TASK OBJECTIVE :: With the line containing "Task: Select the uboot breadcrumb item" as the start and the line containing "The image size is (1909, 1067)." as the end, transcribe that span of the entries below exactly, including both.

INPUT DATA ::
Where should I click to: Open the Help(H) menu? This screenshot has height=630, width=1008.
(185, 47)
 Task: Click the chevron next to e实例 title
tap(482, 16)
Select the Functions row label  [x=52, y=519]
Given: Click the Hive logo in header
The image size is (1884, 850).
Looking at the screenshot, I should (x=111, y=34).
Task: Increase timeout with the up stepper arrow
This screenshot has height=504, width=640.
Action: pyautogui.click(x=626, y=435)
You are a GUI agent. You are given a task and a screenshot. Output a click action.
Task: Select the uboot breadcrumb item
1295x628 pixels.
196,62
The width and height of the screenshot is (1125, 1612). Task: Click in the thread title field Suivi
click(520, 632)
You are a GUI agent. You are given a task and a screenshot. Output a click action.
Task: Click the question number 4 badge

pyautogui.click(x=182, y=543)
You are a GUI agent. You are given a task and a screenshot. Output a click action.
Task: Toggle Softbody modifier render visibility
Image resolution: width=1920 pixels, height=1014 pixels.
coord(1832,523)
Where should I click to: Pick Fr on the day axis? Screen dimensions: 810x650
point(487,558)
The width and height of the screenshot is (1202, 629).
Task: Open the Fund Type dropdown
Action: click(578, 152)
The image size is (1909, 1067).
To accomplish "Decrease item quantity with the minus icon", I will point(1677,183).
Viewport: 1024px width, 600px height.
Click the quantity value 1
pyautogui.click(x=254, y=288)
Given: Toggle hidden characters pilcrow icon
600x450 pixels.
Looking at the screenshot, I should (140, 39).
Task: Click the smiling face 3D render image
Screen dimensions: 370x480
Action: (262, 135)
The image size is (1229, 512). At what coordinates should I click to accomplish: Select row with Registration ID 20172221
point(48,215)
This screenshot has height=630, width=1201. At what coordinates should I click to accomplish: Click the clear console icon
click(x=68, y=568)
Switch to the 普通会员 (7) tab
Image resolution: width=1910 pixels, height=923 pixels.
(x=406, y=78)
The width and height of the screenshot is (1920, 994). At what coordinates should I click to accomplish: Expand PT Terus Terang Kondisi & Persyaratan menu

RESULT ::
Task: Select the uboot breadcrumb item
1295x628 pixels.
196,62
The width and height of the screenshot is (1125, 1612). Task: Click in the thread title field Suivi
click(520, 632)
You are a GUI agent. You are given a task and a screenshot. Output a click action.
Task: Click the question number 4 badge

pyautogui.click(x=182, y=543)
You are a GUI agent. You are given a task and a screenshot. Output a click action.
Task: Toggle Softbody modifier render visibility
Image resolution: width=1920 pixels, height=1014 pixels.
coord(1832,523)
Where should I click to: Pick Fr on the day axis? Screen dimensions: 810x650
point(487,558)
The width and height of the screenshot is (1202, 629).
Task: Open the Fund Type dropdown
Action: click(578, 152)
The image size is (1909, 1067).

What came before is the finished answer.